(Quoted passage begins)

From taxis to KYALAMI

Bruce Fraser (BF): Do you fancy your chances more on the roads of Jozi or tearing around the racetrack of Kyalami?

Philip Kekana (PK): Definitely Kyalami! At least there the drivers know what they are doing and the surface is good.

BF: So you reckon your days as a taxi driver were good preparation for your professional career as a racing car driver?

PK: It's a good background because as a taxi driver you have to think quickly and I did manage to learn a few tricks about driving. As a taxi driver it's a race among ourselves.

BF: And the hearse?

PK: My family has owned a funeral parlour in Soweto for a number of years and to help out I used to drive the hearse. My brother still runs the family business.

BF: Born and bred in Soweto how did you get into motor racing?

PK: I was always interested in cars but from about 15 years of age I realised that this is what I wanted to do. When I used to do funerals in the Fourways area I would rush and do what I had to and then park the hearse on the pavement outside Kyalami and watch from there. When I used to go home and tell my parents and brothers I want to race they used to tell me I would kill myself. Eventually, after driving a taxi for two years I did a couple of advanced driving courses.

At the time I was the only black guy and I used to ask myself "Eish, what am I doing here?" Eventually though I passed.

BF: The other day you told me an interesting story about a meeting you had with Sowetan's former editor, the late Dr Aggrey Klaaste.

PK: When I had finished my driving courses I needed to find a sponsor. One Sunday morning I knocked on the door of Aggrey Klaaste's house in Diepkloof Extension, Soweto. He asked his kids what I wanted and I explained to them I wanted to be a racing driving. He then called me through to his living room where I found him still in his pyjamas watching TV. He told me to come and see him on the Monday morning and we would take it from there.

The Sowetan ran a story on me in its motoring section and this drew the interest of Sasol. They called me for an interview and I ended up on the track with Ben Morgenrood. We went and tested a vehicle in Midvaal and that was my first taste of motor racing. When I got home after that day I was so sick because I was not used to driving fast.

BF: In the early days was there racism in motor racing?

PK: Those early days were tough. Today it is much better.

(Quoted passage ends)

Continue the interview with racing driver Philip Kekana from the point where the text stops.

(Source data begins)

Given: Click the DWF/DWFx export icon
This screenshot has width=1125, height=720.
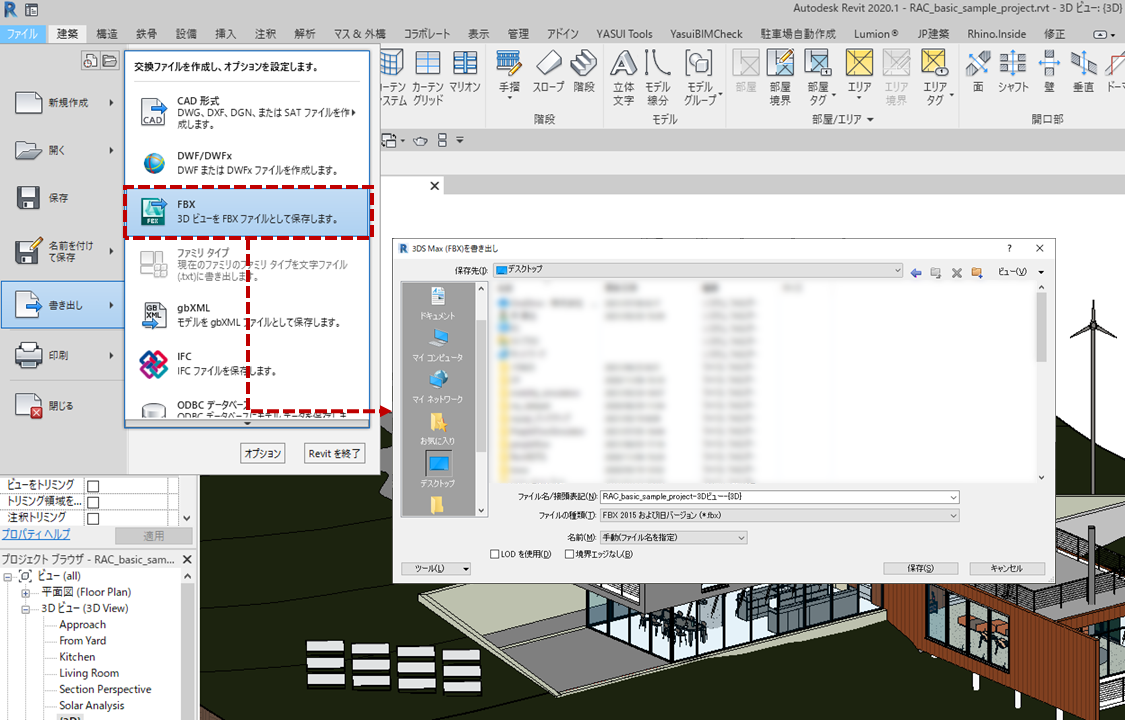Looking at the screenshot, I should (153, 163).
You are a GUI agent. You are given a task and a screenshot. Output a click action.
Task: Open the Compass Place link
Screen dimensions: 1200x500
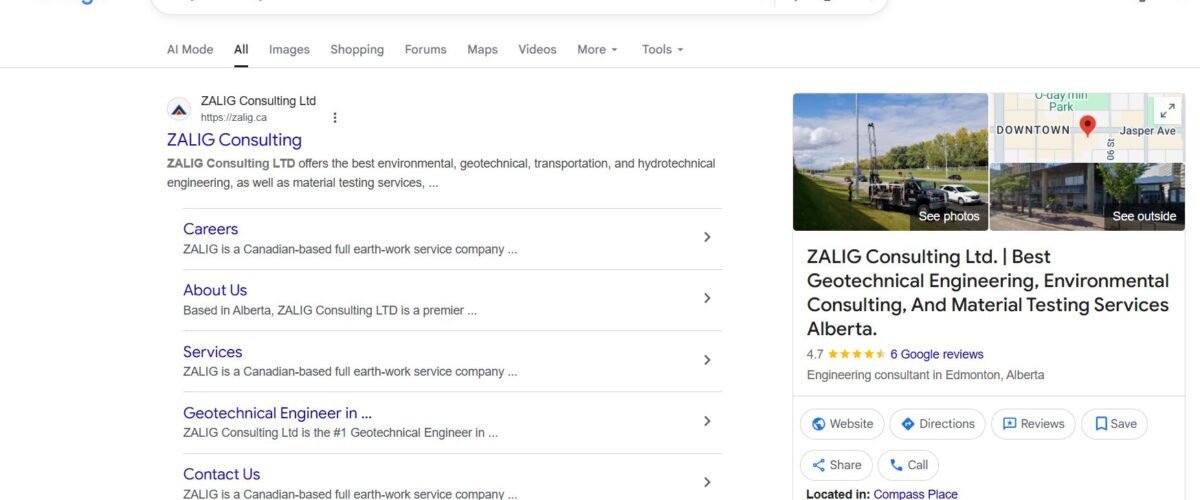(915, 494)

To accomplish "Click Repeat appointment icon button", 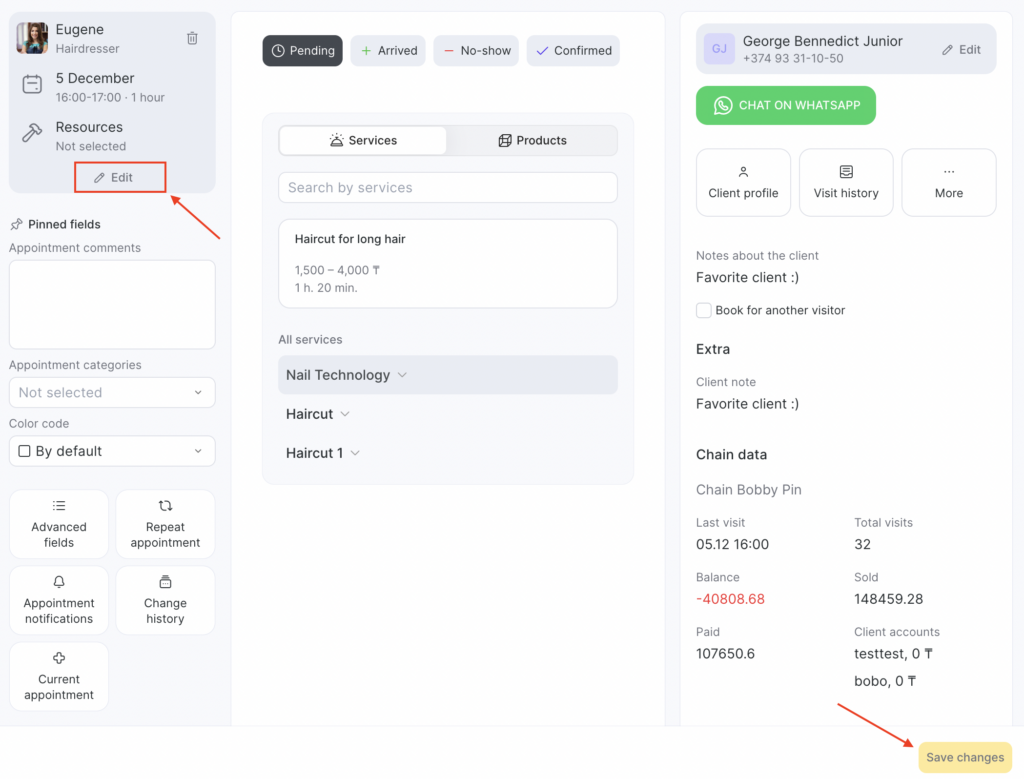I will click(x=165, y=524).
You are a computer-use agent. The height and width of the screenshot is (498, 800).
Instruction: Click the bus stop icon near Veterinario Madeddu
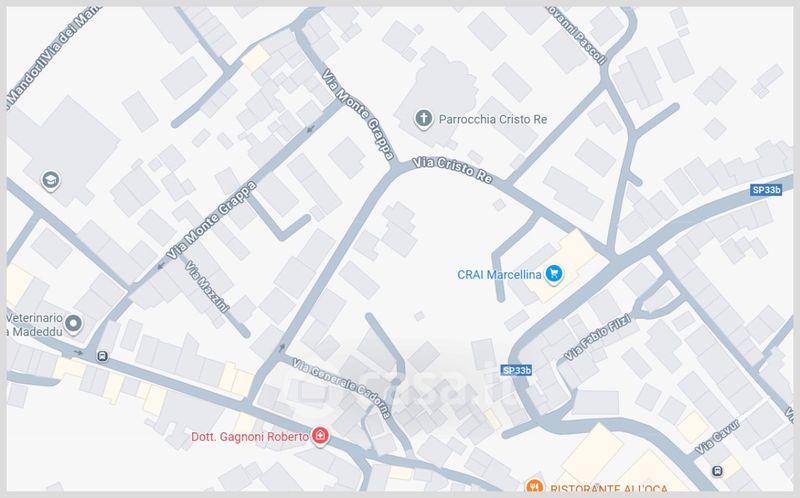[103, 356]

(Source data ends)

• Final answer:
BF: Have you raced overseas?

PK: It was always a dream but unfortunately the backing was not there.

BF: How do you prepare for a race?

PK: I start preparing a week in advance. I will race in Port Elizabeth soon and I am already thinking about the corners and how I approach them. But the most important aspect is you must be one-on-one with the car. Even when you close your eyes you picture the track - the corners, the straights, where you accelerate, brake and so on. You have to be reasonably fit as well to race. Before I used to run a lot but I broke both my legs in an accident but now cycling keeps me in shape.

BF: Any superstitions before a race?

PK: I just pray.

BF: After tearing around the racetrack at over 200kph how does it feel back on the roads in suburbia?

PK: At times it is tempting to put foot and often you have to remind yourself to back off.

BF: Do you get many speeding fines and how is your relationship with the cops?

PK: I get my fair share of tickets. I know a lot of the cops because we train them in advanced driving courses.

BF: And their standard of driving?

PK: They need a lot of training.

BF: Plans for the future?

PK: I may get into rally driving but my dream is to build a track in Soweto to get children from the township involved in the sport.

We have identified an area close to Chris Hani-Baragwanath Hospital that would be suitable and we are having discussions with various parties. Hopefully it doesn't remain a dream and we implement what we envisage. It would be a massive financial outlay but WesBank have expressed an interest in the project.